EXTRACT:
((

Employing your child as a legit employee could reduce your taxable income. Seriously.
If you’re a business owner and a parent, hiring your child can have huge personal benefits. You get to spend more quality time together, you can help set them up for real-world success, and you know exactly how to track them down if they mess up on the job.
But what you might not know is that there can also be substantial tax benefits to hiring your children. In fact, if done right, you can prevent thousands of your dollars from going to the IRS. This is even more true after the passing of the Tax Cuts and Jobs Act, which eliminated the ability to take personal exemptions (e.g., your children) as deductions on an individual tax return.
Here are the tax benefits you can take advantage of if you employ your children as a small business owner.
- The businesses that can benefit from hiring their children
- The tax benefits of employing your child
- How to employ your kid—without getting in trouble
The businesses that can benefit from hiring their children
Not every type of business entity benefits from the owners hiring their children. Specifically, if you operate as a corporation or a partnership with someone other than your spouse, the only advantage you’ll really see is the ability to write off your kids’ salaries on your corporate tax return, just like you do with all your other employees.
Also, no matter what kind of business you own, if your child is 21 or over you can’t get any special tax benefits from employing them.
But hiring a child under 21 years old can be advantageous if you operate as:
- A sole proprietorship
- A spousal partnership
- An LLC that is treated like either of those for tax purposes
In other words, if you file taxes using the Form 1040, Schedule C, keep reading—because you can reap some major tax benefits.
The tax benefits of employing your child
Alright, now onto the good stuff. You can shelter yourself from paying most—if not all—taxes on the wages you’re paying your children if your business is either a 1) sole proprietorship, 2) a partnership where both partners are spouses, or 3) an LLC that has elected to be treated as either #1 or #2. The tax savings of hiring a child is probably the biggest advantage of running a family business. You can’t harangue your neighbor’s lazy teenager the same way you can your own kid, and you definitely can’t avoid your share of their SS, Medicare and FUTA tax.

))

Dataset entries:
((

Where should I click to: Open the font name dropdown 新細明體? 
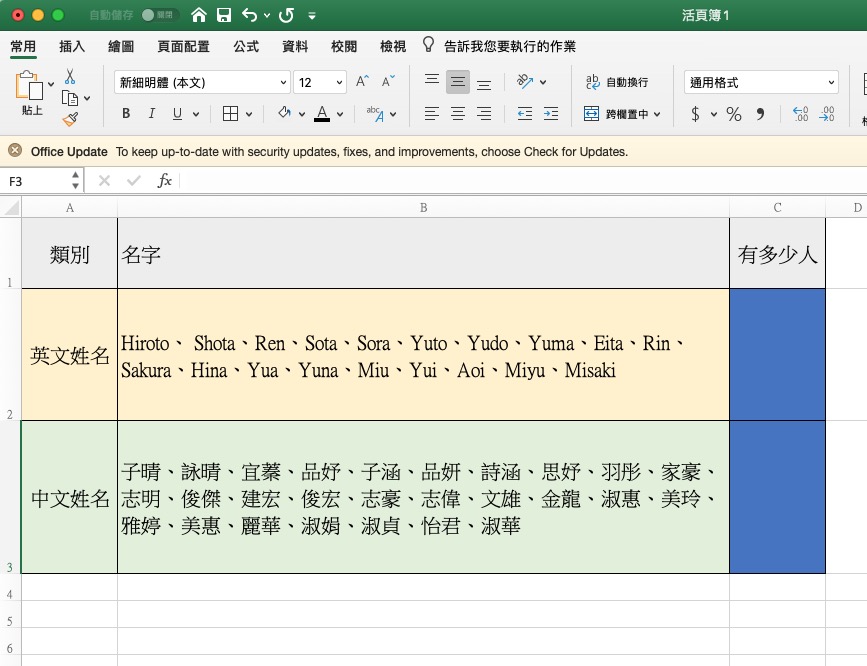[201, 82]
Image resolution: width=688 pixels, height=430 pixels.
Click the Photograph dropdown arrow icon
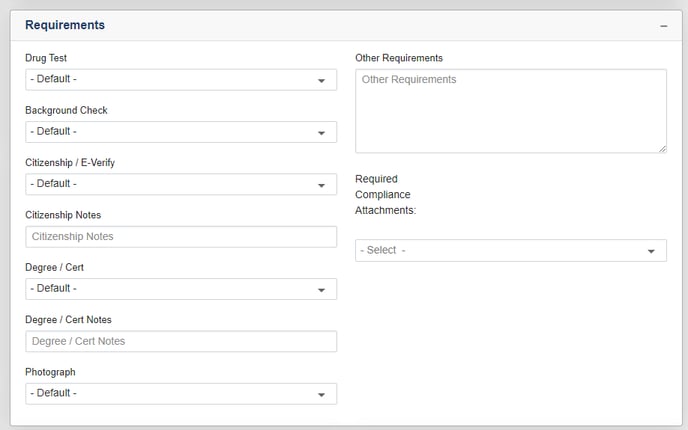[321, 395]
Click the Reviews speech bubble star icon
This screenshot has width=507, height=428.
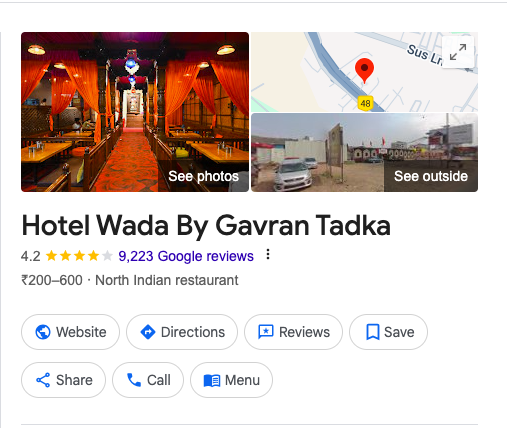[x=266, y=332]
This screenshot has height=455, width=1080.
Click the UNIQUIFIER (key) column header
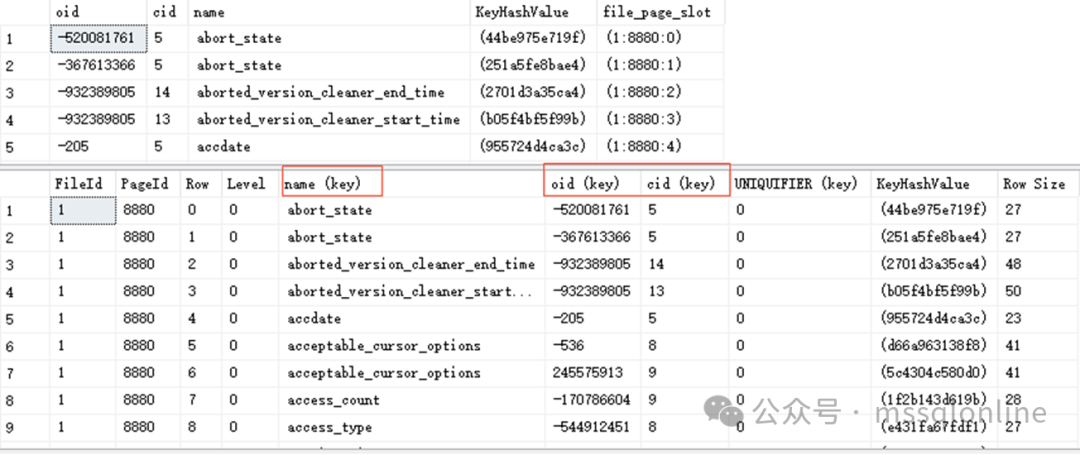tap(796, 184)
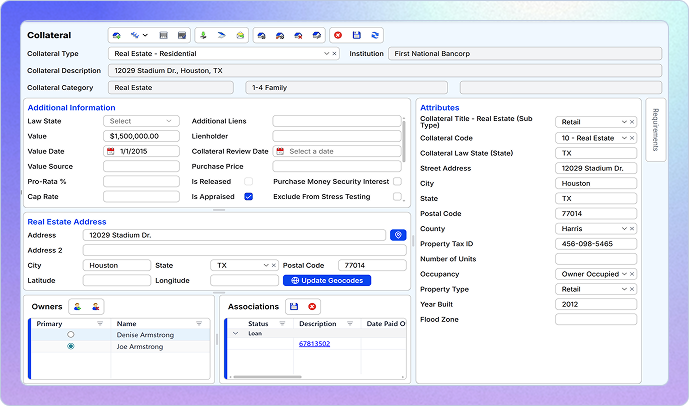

))

QUESTIONS:
A: Set down everything in the article on hiring your children from "Employing your child as" down to "individual tax return.".
B: Resume the article on the tax benefits of hiring your children, starting where it stops.

TASK-BY-TASK OUTPUTS:
A:
Employing your child as a legit employee could reduce your taxable income. Seriously.
If you’re a business owner and a parent, hiring your child can have huge personal benefits. You get to spend more quality time together, you can help set them up for real-world success, and you know exactly how to track them down if they mess up on the job.
But what you might not know is that there can also be substantial tax benefits to hiring your children. In fact, if done right, you can prevent thousands of your dollars from going to the IRS. This is even more true after the passing of the Tax Cuts and Jobs Act, which eliminated the ability to take personal exemptions (e.g., your children) as deductions on an individual tax return.

B:
Specifically, if you employ your child who is under 18 years old, their wages are exempt from:
- Social Security tax
- Medicare tax
- Federal unemployment (FUTA) tax
Once they turn 18, you’ll have to start paying Social Security and Medicare, but they remain exempt from FUTA tax until they turn 21.
Plus, you can still deduct their salaries as a business expense, thereby reducing your taxable income.
Better yet? Because of the new standard deduction, the first $12,400 your child makes is entirely exempt from taxes. How does that work? The standard deduction that the IRS gives taxpayers reduces taxable income dollar-for-dollar up to $12,400 for those filing single.
If you meet these requirements for hiring your child, neither of you will pay taxes on those salaries on either end:
- Under 18 years of age
- Part-time gig
- Paying them less than $1,000 a month
This will save you thousands over the course of the year. Even if your kid does cross that $12,400 threshold, their tax bracket is likely much lower than yours, which means it’s still reducing your family’s tax load.
How to employ your child—without getting in trouble
Of course, you can’t just tell the IRS your child is an employee and pay them a hefty sum in order to reduce your taxes. The IRS knows there is a huge benefit in doing this, so they often look more carefully when you have someone on your payroll with the same last name as you.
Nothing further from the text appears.